I would have been no good at Georgian competitive pedestrianism though. Because I’d regularly bussed and walked the journey from Camden to Charing Cross, and from Charing Cross to Camberwell I’d assumed it would be plain sailing to follow the 53 route back to Blackheath. So one hot Saturday afternoon a few years ago I set off from Camden and walked all the way to Deptford before thinking better of it. According to my GPS tracker I’d done 14 miles in about six hours, which is fairly feeble (and the distance can’t really be much more than 9 miles – though I was following the less direct bus route). By the time I arrived at Deptford Bridge I was more shuffling than walking. A 53 bus arrived and I realised I wouldn’t be able to get on to it as I could barely lift my feet up, then someone with crutches arrived (overtaking me) and the driver lowered the platform for them and I was able to shuffle on.

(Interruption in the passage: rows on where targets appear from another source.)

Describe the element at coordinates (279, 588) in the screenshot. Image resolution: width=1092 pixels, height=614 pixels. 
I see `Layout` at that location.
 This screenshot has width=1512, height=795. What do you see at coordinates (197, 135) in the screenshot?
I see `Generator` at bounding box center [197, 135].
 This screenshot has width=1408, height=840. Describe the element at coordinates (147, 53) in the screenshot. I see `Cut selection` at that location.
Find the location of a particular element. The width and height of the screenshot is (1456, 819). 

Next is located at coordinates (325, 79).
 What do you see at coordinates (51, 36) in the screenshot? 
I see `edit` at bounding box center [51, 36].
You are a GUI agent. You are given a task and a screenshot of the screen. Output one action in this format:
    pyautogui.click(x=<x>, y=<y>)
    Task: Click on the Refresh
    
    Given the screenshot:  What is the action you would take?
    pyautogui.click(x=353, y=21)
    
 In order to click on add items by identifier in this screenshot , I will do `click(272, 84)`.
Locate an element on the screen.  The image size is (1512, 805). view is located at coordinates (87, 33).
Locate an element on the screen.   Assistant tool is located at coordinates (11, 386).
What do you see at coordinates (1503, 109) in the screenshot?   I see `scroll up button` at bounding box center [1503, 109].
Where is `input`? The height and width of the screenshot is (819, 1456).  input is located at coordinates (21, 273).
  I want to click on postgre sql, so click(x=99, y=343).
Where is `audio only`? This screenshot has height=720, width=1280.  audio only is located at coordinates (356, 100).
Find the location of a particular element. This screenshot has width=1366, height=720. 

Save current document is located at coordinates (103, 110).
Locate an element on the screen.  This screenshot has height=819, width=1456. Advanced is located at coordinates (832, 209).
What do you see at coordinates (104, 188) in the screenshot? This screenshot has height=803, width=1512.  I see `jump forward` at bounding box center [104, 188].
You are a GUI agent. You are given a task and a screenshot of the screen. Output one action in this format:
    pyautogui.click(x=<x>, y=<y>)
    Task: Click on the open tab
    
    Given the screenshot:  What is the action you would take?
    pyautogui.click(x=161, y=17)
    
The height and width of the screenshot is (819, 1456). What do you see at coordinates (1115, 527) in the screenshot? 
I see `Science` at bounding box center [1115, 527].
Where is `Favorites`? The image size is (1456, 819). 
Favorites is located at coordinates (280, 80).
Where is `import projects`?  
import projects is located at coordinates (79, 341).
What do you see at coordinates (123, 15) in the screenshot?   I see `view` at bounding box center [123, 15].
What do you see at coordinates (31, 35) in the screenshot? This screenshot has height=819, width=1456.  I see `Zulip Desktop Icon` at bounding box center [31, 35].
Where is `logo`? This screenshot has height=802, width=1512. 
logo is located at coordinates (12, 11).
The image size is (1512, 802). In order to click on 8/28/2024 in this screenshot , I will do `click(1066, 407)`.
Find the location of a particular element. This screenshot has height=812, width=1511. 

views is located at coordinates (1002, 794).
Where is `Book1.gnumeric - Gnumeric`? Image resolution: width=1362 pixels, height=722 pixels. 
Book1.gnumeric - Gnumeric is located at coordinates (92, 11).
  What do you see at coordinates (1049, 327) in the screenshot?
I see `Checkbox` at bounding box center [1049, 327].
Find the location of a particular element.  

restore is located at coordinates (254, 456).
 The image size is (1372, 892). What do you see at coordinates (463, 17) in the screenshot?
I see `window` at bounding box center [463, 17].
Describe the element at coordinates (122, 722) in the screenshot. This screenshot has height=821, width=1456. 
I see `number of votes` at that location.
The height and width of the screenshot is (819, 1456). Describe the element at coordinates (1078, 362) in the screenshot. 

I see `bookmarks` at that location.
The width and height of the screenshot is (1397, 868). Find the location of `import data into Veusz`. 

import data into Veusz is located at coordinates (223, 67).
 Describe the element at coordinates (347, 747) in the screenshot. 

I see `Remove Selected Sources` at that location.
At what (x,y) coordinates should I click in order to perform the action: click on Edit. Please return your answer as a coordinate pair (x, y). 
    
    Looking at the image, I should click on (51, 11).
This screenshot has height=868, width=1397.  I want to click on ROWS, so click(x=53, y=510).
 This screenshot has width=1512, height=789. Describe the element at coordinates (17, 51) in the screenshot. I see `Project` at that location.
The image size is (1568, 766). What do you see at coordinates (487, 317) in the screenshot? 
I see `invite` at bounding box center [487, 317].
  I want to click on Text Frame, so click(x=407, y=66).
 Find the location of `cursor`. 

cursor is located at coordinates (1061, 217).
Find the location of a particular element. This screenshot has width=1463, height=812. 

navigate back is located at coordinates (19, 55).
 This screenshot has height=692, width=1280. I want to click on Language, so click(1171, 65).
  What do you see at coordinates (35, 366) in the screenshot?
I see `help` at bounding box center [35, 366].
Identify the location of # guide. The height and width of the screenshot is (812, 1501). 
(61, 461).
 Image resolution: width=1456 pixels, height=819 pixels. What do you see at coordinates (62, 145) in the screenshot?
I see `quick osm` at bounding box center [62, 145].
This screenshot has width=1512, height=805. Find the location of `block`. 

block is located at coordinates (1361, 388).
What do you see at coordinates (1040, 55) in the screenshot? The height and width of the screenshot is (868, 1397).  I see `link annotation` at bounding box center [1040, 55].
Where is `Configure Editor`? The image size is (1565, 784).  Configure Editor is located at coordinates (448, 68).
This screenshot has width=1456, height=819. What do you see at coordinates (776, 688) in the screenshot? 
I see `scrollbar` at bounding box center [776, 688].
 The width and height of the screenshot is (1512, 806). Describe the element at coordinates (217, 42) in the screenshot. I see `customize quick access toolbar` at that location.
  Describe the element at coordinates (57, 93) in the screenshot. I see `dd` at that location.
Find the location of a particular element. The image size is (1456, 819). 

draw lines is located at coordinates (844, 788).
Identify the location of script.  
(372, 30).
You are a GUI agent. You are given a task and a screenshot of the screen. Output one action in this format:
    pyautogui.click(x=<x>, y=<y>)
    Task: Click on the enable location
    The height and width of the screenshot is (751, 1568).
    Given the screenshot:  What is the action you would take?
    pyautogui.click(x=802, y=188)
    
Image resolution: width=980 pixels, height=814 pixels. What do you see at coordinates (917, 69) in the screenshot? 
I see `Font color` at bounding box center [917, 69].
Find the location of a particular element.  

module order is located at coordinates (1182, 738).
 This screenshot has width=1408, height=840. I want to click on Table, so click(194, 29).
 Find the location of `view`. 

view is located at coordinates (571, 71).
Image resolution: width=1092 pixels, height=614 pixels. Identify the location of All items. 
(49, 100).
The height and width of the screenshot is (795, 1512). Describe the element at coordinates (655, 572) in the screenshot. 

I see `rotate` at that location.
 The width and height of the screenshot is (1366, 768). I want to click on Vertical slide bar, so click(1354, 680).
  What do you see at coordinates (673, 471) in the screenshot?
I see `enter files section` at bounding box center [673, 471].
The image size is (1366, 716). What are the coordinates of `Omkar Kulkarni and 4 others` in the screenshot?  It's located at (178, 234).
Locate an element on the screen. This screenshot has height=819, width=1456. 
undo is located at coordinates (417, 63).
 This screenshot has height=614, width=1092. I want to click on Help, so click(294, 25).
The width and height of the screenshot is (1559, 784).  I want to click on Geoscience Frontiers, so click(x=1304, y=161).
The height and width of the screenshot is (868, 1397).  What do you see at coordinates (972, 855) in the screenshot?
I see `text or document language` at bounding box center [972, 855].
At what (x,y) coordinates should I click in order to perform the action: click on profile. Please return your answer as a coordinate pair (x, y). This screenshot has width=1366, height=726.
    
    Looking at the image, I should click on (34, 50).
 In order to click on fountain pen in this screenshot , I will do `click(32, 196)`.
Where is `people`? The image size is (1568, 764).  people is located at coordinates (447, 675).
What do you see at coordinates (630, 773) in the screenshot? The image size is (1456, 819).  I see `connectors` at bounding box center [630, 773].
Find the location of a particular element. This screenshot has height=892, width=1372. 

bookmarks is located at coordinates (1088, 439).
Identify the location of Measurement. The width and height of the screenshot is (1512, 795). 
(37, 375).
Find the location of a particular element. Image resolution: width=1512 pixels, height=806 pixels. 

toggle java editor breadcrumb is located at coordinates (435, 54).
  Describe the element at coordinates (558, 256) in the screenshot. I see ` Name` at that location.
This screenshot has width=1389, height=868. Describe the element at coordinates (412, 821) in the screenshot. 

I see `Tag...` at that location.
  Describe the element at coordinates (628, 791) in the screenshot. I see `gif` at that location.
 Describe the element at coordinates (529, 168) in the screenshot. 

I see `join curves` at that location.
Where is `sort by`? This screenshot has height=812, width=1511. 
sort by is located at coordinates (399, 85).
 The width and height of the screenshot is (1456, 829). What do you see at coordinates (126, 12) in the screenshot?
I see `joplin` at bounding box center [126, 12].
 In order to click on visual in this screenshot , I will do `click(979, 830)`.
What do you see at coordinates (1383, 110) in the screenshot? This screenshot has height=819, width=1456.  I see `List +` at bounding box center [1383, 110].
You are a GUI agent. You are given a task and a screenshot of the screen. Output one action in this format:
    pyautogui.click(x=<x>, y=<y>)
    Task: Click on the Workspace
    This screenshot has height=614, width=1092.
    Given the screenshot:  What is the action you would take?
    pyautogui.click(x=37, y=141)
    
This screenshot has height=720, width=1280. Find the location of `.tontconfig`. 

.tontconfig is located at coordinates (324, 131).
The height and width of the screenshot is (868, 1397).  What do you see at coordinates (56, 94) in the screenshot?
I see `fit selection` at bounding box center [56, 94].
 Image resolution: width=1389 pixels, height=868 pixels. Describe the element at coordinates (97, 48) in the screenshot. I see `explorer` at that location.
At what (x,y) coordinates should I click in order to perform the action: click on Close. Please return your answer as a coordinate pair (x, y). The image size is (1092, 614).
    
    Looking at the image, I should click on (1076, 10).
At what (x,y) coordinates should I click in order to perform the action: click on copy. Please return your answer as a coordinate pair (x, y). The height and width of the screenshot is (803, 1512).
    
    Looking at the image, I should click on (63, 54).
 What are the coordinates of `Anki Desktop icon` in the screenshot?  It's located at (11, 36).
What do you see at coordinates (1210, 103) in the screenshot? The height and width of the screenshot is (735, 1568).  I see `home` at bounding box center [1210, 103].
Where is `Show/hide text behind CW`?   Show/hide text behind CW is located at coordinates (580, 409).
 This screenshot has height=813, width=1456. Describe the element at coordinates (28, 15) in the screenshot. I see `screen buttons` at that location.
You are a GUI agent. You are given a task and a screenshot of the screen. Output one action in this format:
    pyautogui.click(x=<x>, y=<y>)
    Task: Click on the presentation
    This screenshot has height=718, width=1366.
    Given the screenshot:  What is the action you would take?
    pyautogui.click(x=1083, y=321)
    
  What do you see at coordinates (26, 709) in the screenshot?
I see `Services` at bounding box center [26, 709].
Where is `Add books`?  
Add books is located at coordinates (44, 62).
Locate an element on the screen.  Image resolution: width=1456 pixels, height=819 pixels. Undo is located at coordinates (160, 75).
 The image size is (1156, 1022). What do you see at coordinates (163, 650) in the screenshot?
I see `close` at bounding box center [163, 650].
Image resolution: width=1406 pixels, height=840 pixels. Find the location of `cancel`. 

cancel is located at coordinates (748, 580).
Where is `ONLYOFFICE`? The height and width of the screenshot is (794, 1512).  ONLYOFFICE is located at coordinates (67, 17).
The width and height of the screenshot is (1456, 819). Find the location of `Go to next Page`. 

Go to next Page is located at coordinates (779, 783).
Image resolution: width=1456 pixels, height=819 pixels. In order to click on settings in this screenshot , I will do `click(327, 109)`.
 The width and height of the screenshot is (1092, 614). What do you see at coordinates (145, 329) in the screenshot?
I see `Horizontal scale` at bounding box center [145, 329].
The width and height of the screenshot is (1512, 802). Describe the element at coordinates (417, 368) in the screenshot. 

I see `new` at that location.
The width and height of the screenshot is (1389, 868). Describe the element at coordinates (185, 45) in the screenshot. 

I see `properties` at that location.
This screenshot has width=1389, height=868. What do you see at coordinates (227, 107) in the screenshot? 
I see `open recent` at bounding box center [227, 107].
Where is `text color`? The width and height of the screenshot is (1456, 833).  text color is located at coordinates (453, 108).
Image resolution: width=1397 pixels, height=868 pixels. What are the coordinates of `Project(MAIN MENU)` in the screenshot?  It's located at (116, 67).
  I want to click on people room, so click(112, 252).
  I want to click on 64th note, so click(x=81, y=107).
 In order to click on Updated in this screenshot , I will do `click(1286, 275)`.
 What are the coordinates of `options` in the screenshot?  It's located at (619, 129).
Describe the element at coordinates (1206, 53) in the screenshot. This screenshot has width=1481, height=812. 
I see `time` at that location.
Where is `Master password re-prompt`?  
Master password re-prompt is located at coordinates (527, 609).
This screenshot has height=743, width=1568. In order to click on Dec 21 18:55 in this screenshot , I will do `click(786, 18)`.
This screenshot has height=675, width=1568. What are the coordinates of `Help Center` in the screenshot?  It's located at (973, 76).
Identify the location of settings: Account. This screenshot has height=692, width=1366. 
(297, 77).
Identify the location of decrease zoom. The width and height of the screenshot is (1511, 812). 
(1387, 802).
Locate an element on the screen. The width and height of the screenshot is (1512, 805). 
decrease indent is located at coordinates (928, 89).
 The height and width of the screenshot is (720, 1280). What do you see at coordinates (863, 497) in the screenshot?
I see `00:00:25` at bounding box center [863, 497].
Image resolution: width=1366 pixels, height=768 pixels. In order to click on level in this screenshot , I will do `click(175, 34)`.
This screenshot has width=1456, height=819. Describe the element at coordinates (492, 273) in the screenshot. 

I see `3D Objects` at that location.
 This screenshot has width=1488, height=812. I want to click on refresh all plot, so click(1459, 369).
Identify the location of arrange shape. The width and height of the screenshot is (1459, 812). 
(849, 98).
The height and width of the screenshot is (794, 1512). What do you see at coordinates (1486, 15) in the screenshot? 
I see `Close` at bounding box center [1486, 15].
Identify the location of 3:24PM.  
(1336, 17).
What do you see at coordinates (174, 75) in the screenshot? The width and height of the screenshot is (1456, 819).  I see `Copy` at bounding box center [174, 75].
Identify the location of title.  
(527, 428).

I remember my hip joints squeaking as I walked up the stairs to my flat and I thought I’d never do that again, though by the next day I was perfectly fine. These days I tend to restrict myself to 40 minute walks though, can’t be too careful 😉

Walking in London is actually quite hard-going and it’s not that related to the distances. You’re constantly keeping out of others’ way and at very regular intervals you’re required to cross roads which breaks your pace a fair bit, not to mention the general background efforts at being ‘London alert’. And in my case especially, trying not to get lost (this is why I follow the bus routes).